As a theatre actor, Vysotsky is remembered for playing the leading role in Shakespeare’s Hamlet and Brecht’s Galileo Galilei. He also appeared in several movies. One of his films was shown regularly on television, “The Meeting Place Cannot Be Changed”, in which he played a police investigator.
Vladimir Vysotsky died in Moscow of heart failure at the age of 42, brought on by his well-known carousing life-style. He was destroyed physically by heavy drinking and psychologically by an oppressive government. He was buried at the Vagankovo cemetery. News of Vysotsky’s death filtered through the Olympic city of Moscow by word of mouth and huge crowds left the stadiums and congregated illegally to pay him their last respects. The Soviet government’s hostility towards him had not prevented him from becoming fantastically popular.
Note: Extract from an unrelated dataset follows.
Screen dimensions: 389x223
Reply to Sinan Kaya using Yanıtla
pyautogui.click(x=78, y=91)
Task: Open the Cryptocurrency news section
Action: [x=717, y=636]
A year earlier, in 1979, no mention was made of him in the Soviet Encyclopedic Dictionary, which purported to list the country’s most important celebrities.
Soviet government, always aiming to please, erected a monument to Vysotsky in Moscow, apparently contrary to his wishes. Whether the government did it well or clumsily, the point was made by an entire society as it mourned the death of their Shakespeare-with-a-guitar.